It is a great privilege to introduce to you this evening, artist, educator, and children’s book illustrator, E.B. Lewis. A graduate of Temple University’s Tyler School of Art, E.B. Lewis is a fine artist, whose considerable talents are a gift to the world of children’s books. Among his many recognitions, Lewis has been honored with the Coretta Scott King Illustrator Award, the Caldecott Honor Medal, and the Orbis Pictus Award for Outstanding Nonfiction for Children. His work has been described by reviewers as: extraordinarily accomplished, authentic, luminous, unforgettable, eye-catching, evocative, and exquisite.

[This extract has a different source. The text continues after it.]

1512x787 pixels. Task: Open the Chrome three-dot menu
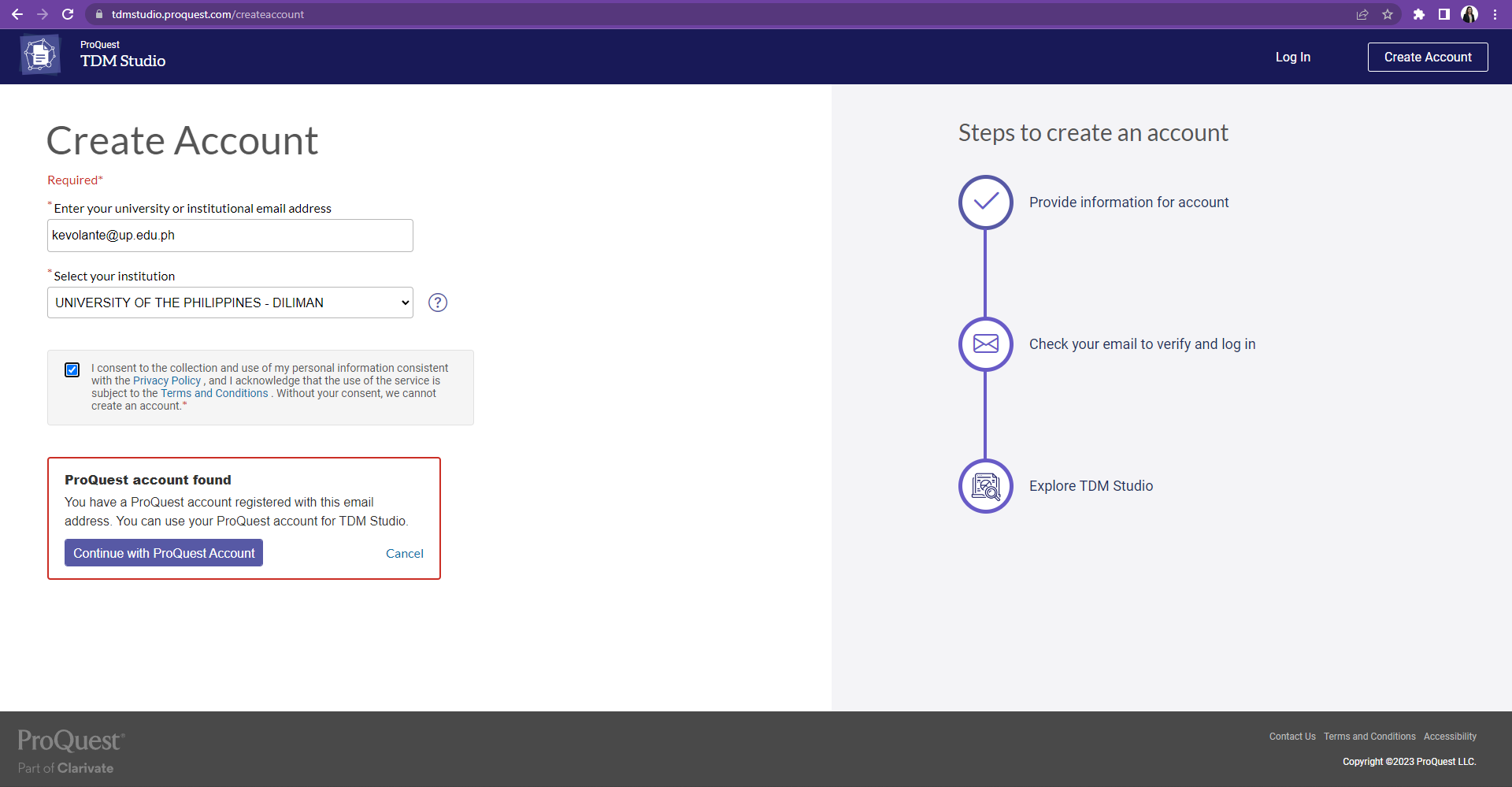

Bringing his experiences as an educator to his work in illustration, Mr. Lewis respects and understands his child audience. Well known for illustrating books that explore the complexity of our social histories, E.B. Lewis is thorough with his research and meticulous with his process. His ability to interpret the human experience allows his illustrations to work fluidly across different periods in history, depicting them with poignancy and depth for young readers.

Many of the books Mr. Lewis has illustrated offer a narrative of the African American experience. Titles such as Margot Theis Raven’s The Circle Unbroken: The Story of a Basket and its People, Hester Bass’s Seeds of Freedom: The Peaceful Integration of Huntsville Alabama, and most recently, Susan E. Goodman’s The First Step: How One Girl Put Segregation on Trial make a vital contribution to the body of children’s literature, telling the stories not found in history textbooks.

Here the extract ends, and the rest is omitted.